Supplied entries Start Marker
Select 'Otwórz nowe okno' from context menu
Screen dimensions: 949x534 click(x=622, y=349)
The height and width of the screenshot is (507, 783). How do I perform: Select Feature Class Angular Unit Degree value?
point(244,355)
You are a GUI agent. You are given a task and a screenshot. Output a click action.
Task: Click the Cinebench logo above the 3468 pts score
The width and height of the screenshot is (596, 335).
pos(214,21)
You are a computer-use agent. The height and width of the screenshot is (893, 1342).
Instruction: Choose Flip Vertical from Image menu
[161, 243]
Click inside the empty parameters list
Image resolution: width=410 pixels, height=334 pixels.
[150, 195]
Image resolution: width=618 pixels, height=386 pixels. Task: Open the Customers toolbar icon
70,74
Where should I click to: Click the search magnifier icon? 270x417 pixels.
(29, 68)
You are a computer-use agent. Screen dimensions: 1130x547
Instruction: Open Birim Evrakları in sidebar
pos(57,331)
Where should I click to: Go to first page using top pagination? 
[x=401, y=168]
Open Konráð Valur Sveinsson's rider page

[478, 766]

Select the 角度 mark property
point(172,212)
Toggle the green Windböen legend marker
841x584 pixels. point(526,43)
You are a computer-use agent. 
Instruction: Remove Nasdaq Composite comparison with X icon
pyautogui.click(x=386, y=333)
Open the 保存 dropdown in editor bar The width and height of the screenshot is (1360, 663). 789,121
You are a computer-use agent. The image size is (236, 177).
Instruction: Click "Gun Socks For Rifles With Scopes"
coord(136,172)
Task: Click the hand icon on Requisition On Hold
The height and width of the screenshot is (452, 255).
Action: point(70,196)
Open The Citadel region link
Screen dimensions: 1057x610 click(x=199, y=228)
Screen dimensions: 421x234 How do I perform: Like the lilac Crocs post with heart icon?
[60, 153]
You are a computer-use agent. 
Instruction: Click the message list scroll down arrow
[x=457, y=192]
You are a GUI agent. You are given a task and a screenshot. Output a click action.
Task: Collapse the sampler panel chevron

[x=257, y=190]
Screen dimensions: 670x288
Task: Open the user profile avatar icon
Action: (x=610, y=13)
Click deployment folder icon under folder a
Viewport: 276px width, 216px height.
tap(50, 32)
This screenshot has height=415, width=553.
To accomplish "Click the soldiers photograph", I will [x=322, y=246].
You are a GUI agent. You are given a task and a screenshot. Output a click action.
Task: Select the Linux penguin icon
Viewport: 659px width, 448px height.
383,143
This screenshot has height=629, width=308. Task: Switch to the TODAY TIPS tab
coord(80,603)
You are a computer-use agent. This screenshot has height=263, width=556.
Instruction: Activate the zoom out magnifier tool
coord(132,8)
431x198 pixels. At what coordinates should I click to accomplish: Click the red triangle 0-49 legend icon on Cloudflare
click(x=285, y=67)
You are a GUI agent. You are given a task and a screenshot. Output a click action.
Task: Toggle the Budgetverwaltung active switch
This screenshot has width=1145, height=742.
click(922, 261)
Supplied entries End Marker
Send back each record exactly, and include them all.

Answer to this exercise:
Select 'Otwórz nowe okno' from context menu
Screen dimensions: 949x534 click(x=622, y=349)
The height and width of the screenshot is (507, 783). How do I perform: Select Feature Class Angular Unit Degree value?
point(244,355)
You are a GUI agent. You are given a task and a screenshot. Output a click action.
Task: Click the Cinebench logo above the 3468 pts score
The width and height of the screenshot is (596, 335).
pos(214,21)
You are a computer-use agent. The height and width of the screenshot is (893, 1342).
Instruction: Choose Flip Vertical from Image menu
[161, 243]
Click inside the empty parameters list
Image resolution: width=410 pixels, height=334 pixels.
[150, 195]
Image resolution: width=618 pixels, height=386 pixels. Task: Open the Customers toolbar icon
70,74
Where should I click to: Click the search magnifier icon? 270x417 pixels.
(29, 68)
You are a computer-use agent. Screen dimensions: 1130x547
Instruction: Open Birim Evrakları in sidebar
pos(57,331)
Where should I click to: Go to first page using top pagination? 
[x=401, y=168]
Open Konráð Valur Sveinsson's rider page

[478, 766]

Select the 角度 mark property
point(172,212)
Toggle the green Windböen legend marker
841x584 pixels. point(526,43)
You are a computer-use agent. 
Instruction: Remove Nasdaq Composite comparison with X icon
pyautogui.click(x=386, y=333)
Open the 保存 dropdown in editor bar The width and height of the screenshot is (1360, 663). 789,121
You are a computer-use agent. The image size is (236, 177).
Instruction: Click "Gun Socks For Rifles With Scopes"
coord(136,172)
Task: Click the hand icon on Requisition On Hold
The height and width of the screenshot is (452, 255).
Action: point(70,196)
Open The Citadel region link
Screen dimensions: 1057x610 click(x=199, y=228)
Screen dimensions: 421x234 How do I perform: Like the lilac Crocs post with heart icon?
[60, 153]
You are a computer-use agent. 
Instruction: Click the message list scroll down arrow
[x=457, y=192]
You are a GUI agent. You are given a task and a screenshot. Output a click action.
Task: Collapse the sampler panel chevron

[x=257, y=190]
Screen dimensions: 670x288
Task: Open the user profile avatar icon
Action: (x=610, y=13)
Click deployment folder icon under folder a
Viewport: 276px width, 216px height.
tap(50, 32)
This screenshot has height=415, width=553.
To accomplish "Click the soldiers photograph", I will [x=322, y=246].
You are a GUI agent. You are given a task and a screenshot. Output a click action.
Task: Select the Linux penguin icon
Viewport: 659px width, 448px height.
383,143
This screenshot has height=629, width=308. Task: Switch to the TODAY TIPS tab
coord(80,603)
You are a computer-use agent. This screenshot has height=263, width=556.
Instruction: Activate the zoom out magnifier tool
coord(132,8)
431x198 pixels. At what coordinates should I click to accomplish: Click the red triangle 0-49 legend icon on Cloudflare
click(x=285, y=67)
You are a GUI agent. You are given a task and a screenshot. Output a click action.
Task: Toggle the Budgetverwaltung active switch
This screenshot has width=1145, height=742.
click(922, 261)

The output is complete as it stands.